▸ Work to be completed
Could you print exactly the lines of the listing below, starting at the line that has "Given: Select the" and ending at the line that has "Image resolution: width=386", and only those lines?

▸ Input data
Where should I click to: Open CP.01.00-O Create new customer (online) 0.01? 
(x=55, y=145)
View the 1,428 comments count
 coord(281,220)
--
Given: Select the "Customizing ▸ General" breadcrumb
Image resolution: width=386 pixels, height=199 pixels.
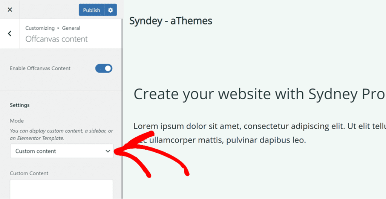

▸ Task response
Given: Select the "Customizing ▸ General" breadcrumb
Image resolution: width=386 pixels, height=199 pixels.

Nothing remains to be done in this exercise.